Ausgewählter Auszug:
--- --- ---

Nach Boders Tod geriet sein Projekt lange in Vergessenheit. Drei unserer Autor:innen berichten, wo sie dennoch auf seine Interviews stießen – und was sie von ihm und seinen Gesprächspartner:innen lernten.
Ich muss gestehen, dass mir David P. Boder erst durch Gespräche mit meiner hochgeschätzten Freundin und Kollegin Laura Jockusch etwa 2007/08 begegnet ist. Sie wiederum hatte sich mit Boders Initiative im Rahmen ihrer umfassenden Erforschung der Jüdischen Historischen Kommissionen beschäftigt. Deren Mitglieder hatten sich, ähnlich wie David Boder auch, der Aufzeichnung von Berichten und Zeugnissen jüdischer Überlebender des Holocaust sowie der Sammlung von Dokumenten und Objekten verschrieben. Uns beide interessier(t)en die verschiedenen jüdischen Reaktionen auf den Nationalsozialismus und den Holocaust in der frühen Nachkriegszeit.
Detaillierter noch habe ich mich später im Rahmen eines Seminars zur Geschichte der Jüdinnen und Juden in Europa 1945-1949 mit einzelnen Interviews aus dem Boder-Bestand auseinandergesetzt. Zusammen mit den Studierenden haben wir einem Ausschnitt dieses einzigartigen Stimmen-Archivs gehört und als besonders eindrucksvoll für unsere Annäherung an die Zeit des Kriegsendes wahrgenommen: durch ihre zeitliche Nähe zu den beschriebenen Erfahrungen und ihre Unmittelbarkeit bringen die Gespräche in besonderer Weise die Lage der Überlebenden zum Ausdruck, die gleichermaßen von schwersten Versehrungen und fundamentaler Unsicherheit wie von auf die Zukunft gerichteten Hoffnungen geprägt war.
Elisabeth Gallas
Ich habe im Auftrag der Koordinierungsstelle für Stolpersteine Berlin e.V. mehrere Kurzbiografien von Menschen verfasst, die in Berlin zum Opfer nationalsozialistischer Verfolgung wurden und für die es bereits Stolpersteine gibt. Häufig war ich beim Verfassen der Biografien überwiegend auf die Akten nationalsozialistischer Akteure angewiesen sowie auf Entschädigungs- oder Wiedergutmachungs-Akten aus der Nachkriegszeit. Diese enthalten jedoch nur eingeschränkte Informationen und haben einen meist bürokratischen Ton. Auf Basis dieser (Täter)Dokumente das Leben einer Person nachzuzeichnen, ist nur sehr eingeschränkt möglich.

--- --- ---

Zitieren Sie aus dem Text über Boders Interviews wörtlich den Abschnitt von „Nach Boders Tod“ bis einschließlich „der frühen Nachkriegszeit.“. Die Einträge stammen aus einer anderen Quelle als der Text.

Inhalt der Einträge:

--- --- ---

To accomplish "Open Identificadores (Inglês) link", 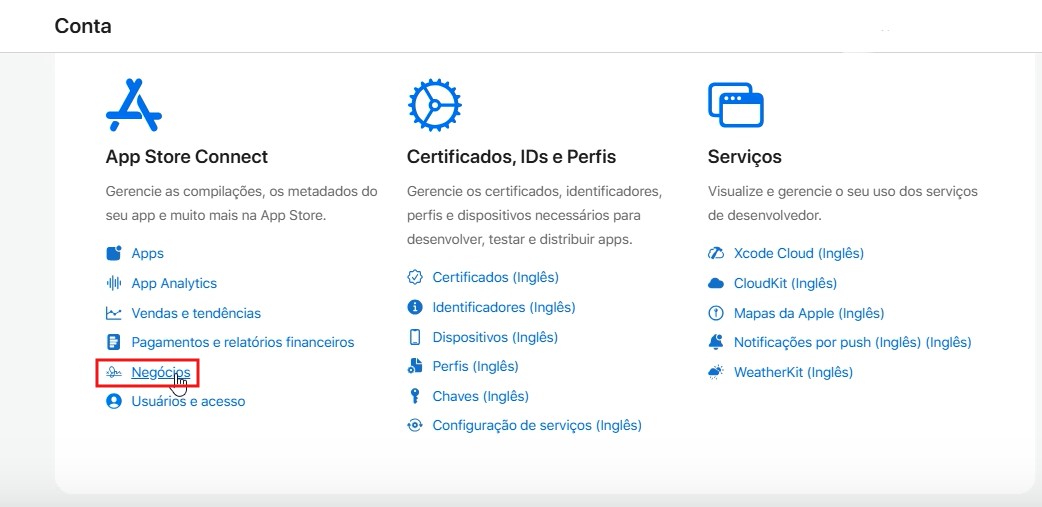I will pos(503,307).
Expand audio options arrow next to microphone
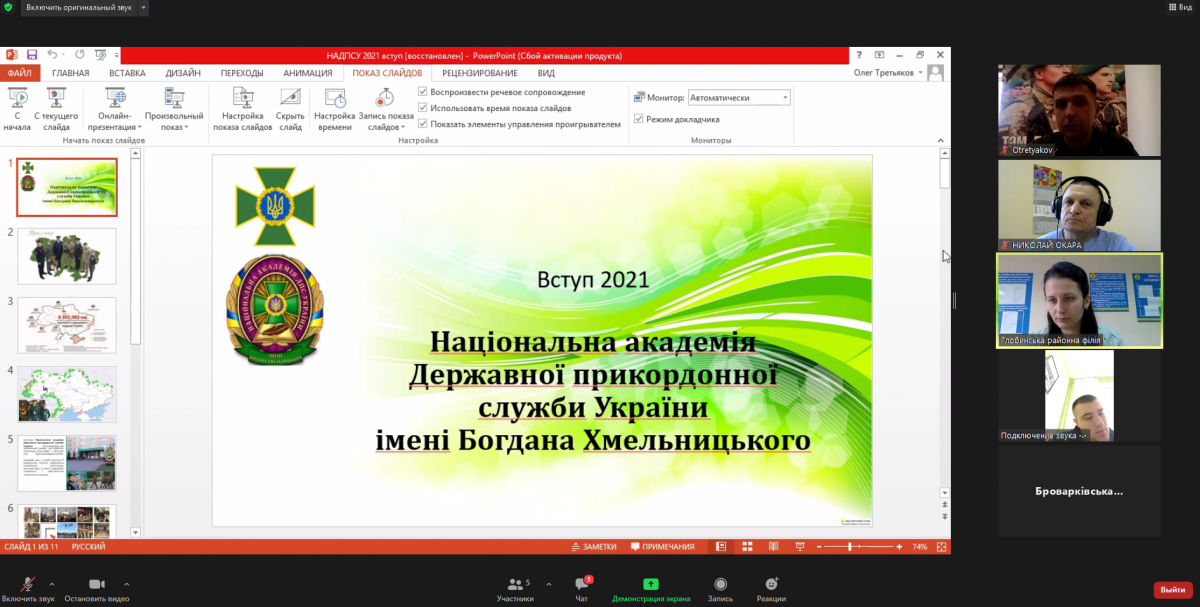This screenshot has width=1200, height=607. coord(52,584)
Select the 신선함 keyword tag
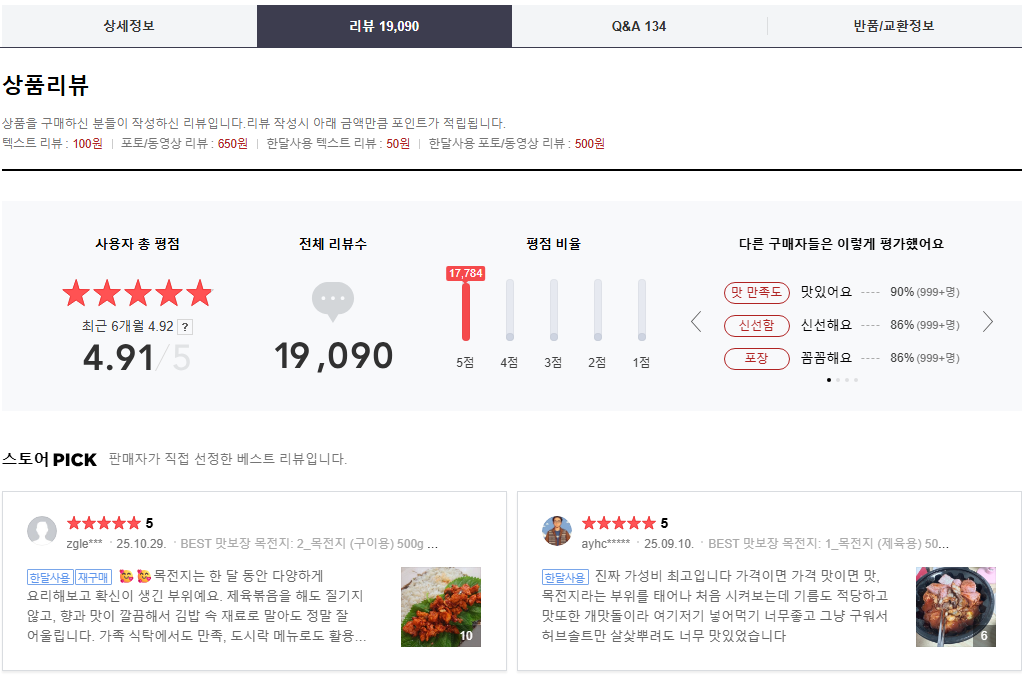Screen dimensions: 1022x688 click(756, 325)
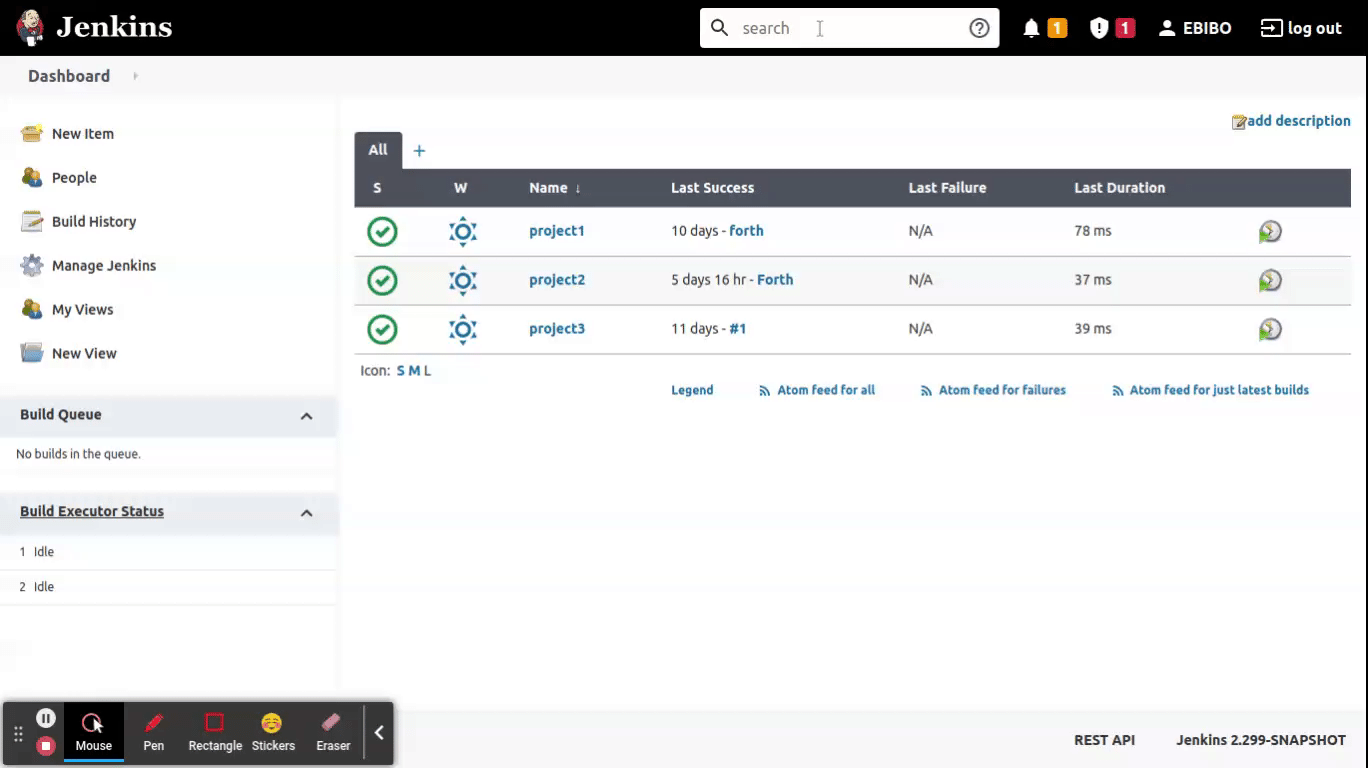Collapse the Build Executor Status section
Viewport: 1368px width, 768px height.
coord(307,511)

--- --- ---

Lösung zur Aufgabe:
Nach Boders Tod geriet sein Projekt lange in Vergessenheit. Drei unserer Autor:innen berichten, wo sie dennoch auf seine Interviews stießen – und was sie von ihm und seinen Gesprächspartner:innen lernten.
Ich muss gestehen, dass mir David P. Boder erst durch Gespräche mit meiner hochgeschätzten Freundin und Kollegin Laura Jockusch etwa 2007/08 begegnet ist. Sie wiederum hatte sich mit Boders Initiative im Rahmen ihrer umfassenden Erforschung der Jüdischen Historischen Kommissionen beschäftigt. Deren Mitglieder hatten sich, ähnlich wie David Boder auch, der Aufzeichnung von Berichten und Zeugnissen jüdischer Überlebender des Holocaust sowie der Sammlung von Dokumenten und Objekten verschrieben. Uns beide interessier(t)en die verschiedenen jüdischen Reaktionen auf den Nationalsozialismus und den Holocaust in der frühen Nachkriegszeit.